I don’t know if you’re that sort of person but it’s the kind of thing you can answer with a question like this: what goes through your head when you walk into the Sistine Chapel and look up? Do you look at the outstretching fingertips of God and Adam and think something grand about [whispers] the universe? Are you simply stunned by the beauty of the ceiling? Or are you more stunned by where you’re standing and the fact that this is the physical place where genius laid on its back holding a paintbrush.
There’s a long-dead and still-famous German writer named Goethe who went to Rome and wrote a blog about it in the 1780s. But this Goethe guy was wildly famous. Like, he had to use a fake name to get around Italy. He’s arguably the best German writer ever. And still, when Goethe saw that ceiling, he wrote about it — and, more importantly, about Michelangelo — like this:
Then we entered the Sistine Chapel, which we found bright and cheerful, and with a good light for the pictures. "The Last Judgment" divided our admiration with the paintings on the roof by Michelangelo. I could only see and wonder. The mental confidence and boldness of the master, and his grandeur of conception, are beyond all expression …

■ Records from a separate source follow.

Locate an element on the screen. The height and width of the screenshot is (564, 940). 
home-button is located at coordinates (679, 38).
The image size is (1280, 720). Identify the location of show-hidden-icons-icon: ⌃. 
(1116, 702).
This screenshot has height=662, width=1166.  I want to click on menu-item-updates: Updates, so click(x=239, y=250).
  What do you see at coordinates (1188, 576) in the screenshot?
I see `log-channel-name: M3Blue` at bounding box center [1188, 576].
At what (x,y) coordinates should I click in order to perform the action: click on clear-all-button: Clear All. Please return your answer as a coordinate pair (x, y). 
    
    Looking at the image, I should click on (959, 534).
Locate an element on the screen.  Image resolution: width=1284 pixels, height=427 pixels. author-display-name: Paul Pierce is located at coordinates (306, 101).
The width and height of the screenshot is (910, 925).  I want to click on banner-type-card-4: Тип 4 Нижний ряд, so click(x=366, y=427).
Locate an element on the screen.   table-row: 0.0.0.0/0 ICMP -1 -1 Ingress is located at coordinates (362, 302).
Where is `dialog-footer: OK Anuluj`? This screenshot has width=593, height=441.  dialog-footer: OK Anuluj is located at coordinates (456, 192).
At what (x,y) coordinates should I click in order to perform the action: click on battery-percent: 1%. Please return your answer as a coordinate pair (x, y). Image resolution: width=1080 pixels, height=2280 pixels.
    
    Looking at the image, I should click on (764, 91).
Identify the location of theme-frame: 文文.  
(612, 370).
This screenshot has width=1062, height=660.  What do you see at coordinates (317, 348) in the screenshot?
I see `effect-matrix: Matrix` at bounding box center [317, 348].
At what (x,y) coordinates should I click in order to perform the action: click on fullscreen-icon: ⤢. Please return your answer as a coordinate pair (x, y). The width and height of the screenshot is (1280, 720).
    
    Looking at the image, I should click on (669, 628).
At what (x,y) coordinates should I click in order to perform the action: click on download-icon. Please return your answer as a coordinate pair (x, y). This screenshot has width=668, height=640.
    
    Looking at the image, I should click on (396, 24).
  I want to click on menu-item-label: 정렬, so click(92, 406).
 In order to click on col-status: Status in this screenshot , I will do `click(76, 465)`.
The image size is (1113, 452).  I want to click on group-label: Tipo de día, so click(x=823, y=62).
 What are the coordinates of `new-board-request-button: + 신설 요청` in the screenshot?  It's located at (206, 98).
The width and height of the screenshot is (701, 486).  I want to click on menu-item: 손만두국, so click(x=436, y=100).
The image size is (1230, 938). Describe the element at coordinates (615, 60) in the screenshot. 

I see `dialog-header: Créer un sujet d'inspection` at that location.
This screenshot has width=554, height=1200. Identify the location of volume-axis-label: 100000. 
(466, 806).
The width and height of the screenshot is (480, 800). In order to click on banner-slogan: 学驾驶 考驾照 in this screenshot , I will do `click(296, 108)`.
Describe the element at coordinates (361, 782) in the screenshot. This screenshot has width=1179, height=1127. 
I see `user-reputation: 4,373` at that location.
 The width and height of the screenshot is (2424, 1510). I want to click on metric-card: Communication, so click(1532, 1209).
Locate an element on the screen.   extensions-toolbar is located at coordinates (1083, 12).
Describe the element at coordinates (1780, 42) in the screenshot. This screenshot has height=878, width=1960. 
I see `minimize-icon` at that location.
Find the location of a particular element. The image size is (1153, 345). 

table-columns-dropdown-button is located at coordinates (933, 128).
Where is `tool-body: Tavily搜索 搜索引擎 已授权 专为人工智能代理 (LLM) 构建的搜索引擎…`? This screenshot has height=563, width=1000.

And at this moment I am so taken with Michelangelo, that after him I have no taste even for nature herself, especially as I am unable to contemplate her with the same eye of genius that he did. Oh, that there were only some means of fixing such paintings in my soul!
That’s what we’re after, when we talk about genius and where it happened. At least creatively, we want the same thing as Goethe. We want the eye of genius. We want to fix the works of genius on our souls.
If possible, that means going to the place where genius happened. Somewhere like the Sistine Chapel or Hemingway’s studio. But, of course, genius is not limited strictly to the artists. If you were to visit any scene from the life of Albert Einstein, which would you pick? You’d probably go for his Patent Clerk days in Bern, Switzerland. You want to see him developing the Theory of Relativity. Just like you want to see Michael Jordan in the flu game.2
If you weren’t there for the performance of genius, you still want to see where it happened. Maybe you want to feel like you’ve touched it. It’s why there’s a line outside Hemingway’s studio in Key West and outside Einstein’s small apartment in Bern. It’s why somebody just paid $1.3 million for the shoes that Michael Jordan wore during the flu game.
It’s like we have — whether we admit it or not — this shared idea of our species and its history as a nearly infinite spiderweb with a few points of significance gathered within it. And we like the idea of getting close to those points of significance. I don’t know what that says about us. But I think it says something nice. I think it says that sometimes, we’re sentimental about the whole thing even without meaning to be.
I should note that Hemingway never wrote particularly well in that studio. The only book he cranked out there was To Have and Have Not and, while I feel the Key West book is underrated, it’s obviously not one of his best books. And he was aware of that. But he did write The Snows of Kilimanjaro in that studio. And — aside from the knife aimed at Fitzgerald — that’s his best long short story.
Yes, I’m equating genius in athletics to genius in physics. I guess, for me they’re the same. And they have been ever since I read that wonderful bit of Musil that goes something like this “as the modern mind looked around, it found that the tricks and dodges of an inventive mind working on logical calculations do not really differ all that much from the fighting moves of a well-trained body. There is a general fighting ability that is made cold and calculating by obstacles and openings, whether one is trained to search out the vulnerable spot in a problem or in a bodily opponent.”